TEXT SHOWN |
[Start of Attachment]

Château de Tancarville is an 11th-century castle on a cliff overlooking the Seine near Tancarville in Seine-Maritime, Normandy, France.

It has been classified as a Monument historique since 1862 by the French Ministry of Culture.

==History==

Raoul, chamberlain of the Duke of Normandy, first had walls and the old tower built. In the 12th century the square tower with walls 1.65 metres thick was built. In 1316, Jeanne de Tancarville, sole heiress, married Jean II de Melun and their son became the second earl of Tancarville. In 1417, the Countess Marguerite married Jacques d'Harcourt . In 1418 at the time of the conquest of Normandy by Henry V of England, the title of Count of Tancarville was given to John Grey, while in the kingdom of France it was used by the House of Harcourt who recovered the castle after the departure of the English.

In 1709, a wing in classical style was added to the medieval parts of the building by the Count of Evreux. On , financier John Law acquired it from Evreux, but does not appear to have ever resided there. After the French Revolution in 1789, the castle was looted and partly burned down.

For 29 years, from 1910 to 1939, the castle was rented by Mr. Fernand Prat and his wife born Jehanne Leblanc (sister of Maurice Leblanc) who received many personalities of the arts and letters such as Maurice Maeterlinck and his companion Georgette Leblanc, Colette, Margaret Caroline Anderson, James Joyce, Bertrand de Jouvenel, Pierre Lecomte Nouy and Louis Fabulet.

In the 1960s, the castle served as a summer camp for children in the area.

The title of Earl of Tankerville is still extant in the Peerage of Great Britain.

The castle now belongs to Saqqara, a real estate company in Figeac (Lot), which has been offering luxury apartments since 2001. While waiting to be renovated, it remains closed to the public.

[End of Attachment]

INFORMATION SUPPLIED |
[Start of Attachment]

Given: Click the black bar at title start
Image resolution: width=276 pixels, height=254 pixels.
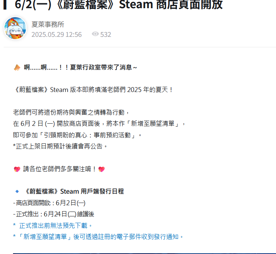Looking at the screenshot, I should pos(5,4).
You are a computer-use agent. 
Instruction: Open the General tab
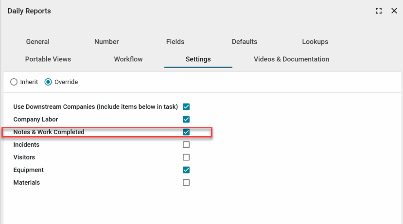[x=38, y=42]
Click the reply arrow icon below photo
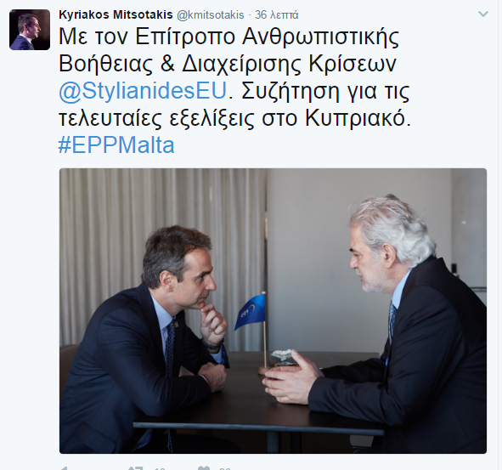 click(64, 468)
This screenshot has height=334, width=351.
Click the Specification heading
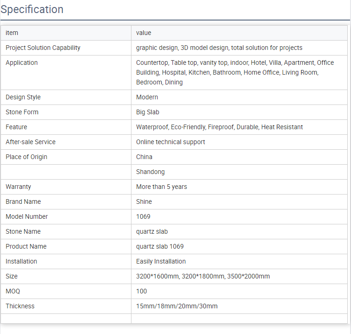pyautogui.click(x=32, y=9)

[End of Attachment]
[Start of Attachment]

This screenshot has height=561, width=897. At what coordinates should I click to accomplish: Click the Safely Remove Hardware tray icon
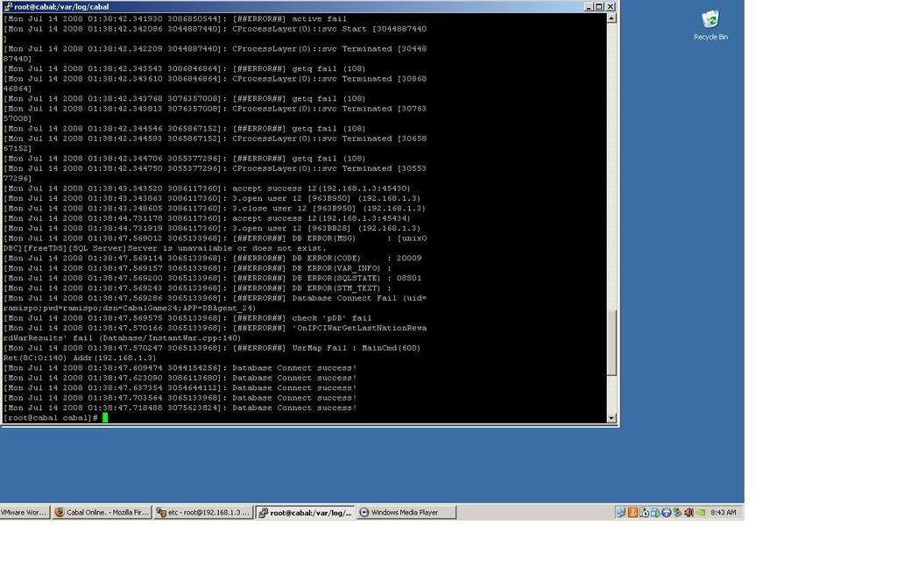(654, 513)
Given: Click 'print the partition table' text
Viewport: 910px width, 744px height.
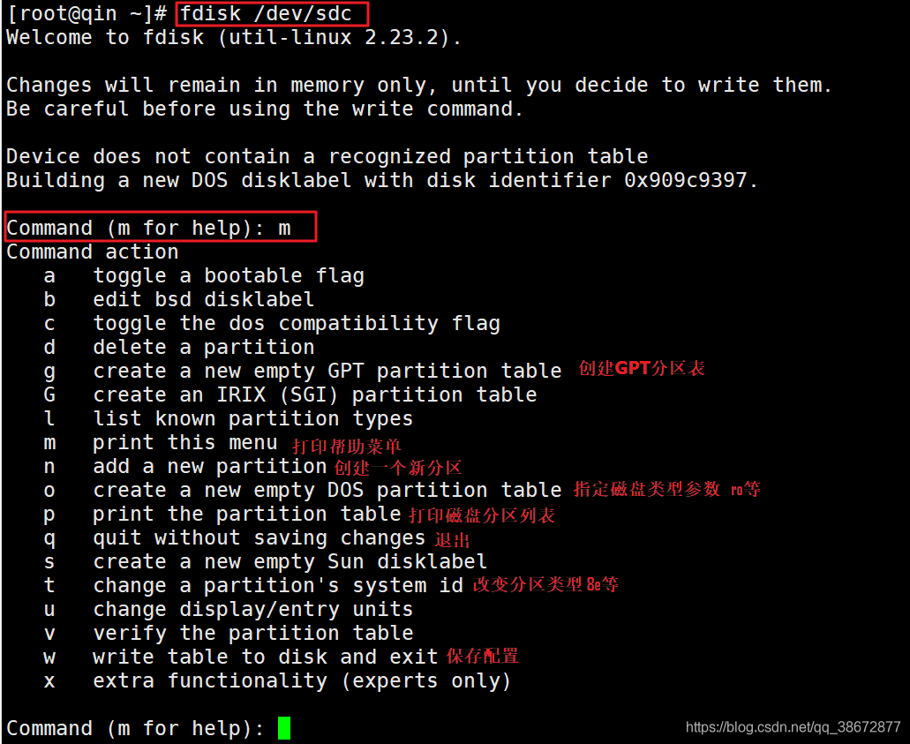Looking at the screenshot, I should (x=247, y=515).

[End of Attachment]
[Start of Attachment]

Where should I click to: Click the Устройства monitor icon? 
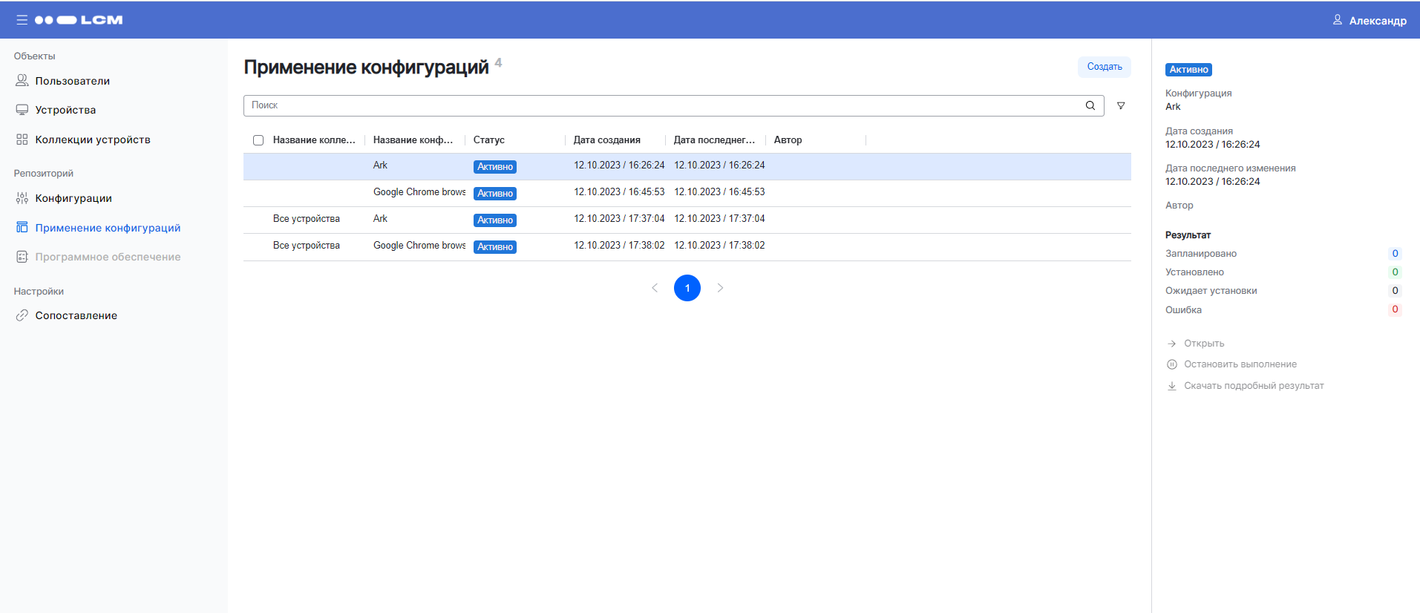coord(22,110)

[End of Attachment]

INSTRUCTIONS FOR THE TASK | Please reproduce the part of the Château de Tancarville text above that begins at the words "Raoul, chamberlain of" and stops after the words "of the English.".

ANSWER TO THIS EXERCISE |
Raoul, chamberlain of the Duke of Normandy, first had walls and the old tower built. In the 12th century the square tower with walls 1.65 metres thick was built. In 1316, Jeanne de Tancarville, sole heiress, married Jean II de Melun and their son became the second earl of Tancarville. In 1417, the Countess Marguerite married Jacques d'Harcourt . In 1418 at the time of the conquest of Normandy by Henry V of England, the title of Count of Tancarville was given to John Grey, while in the kingdom of France it was used by the House of Harcourt who recovered the castle after the departure of the English.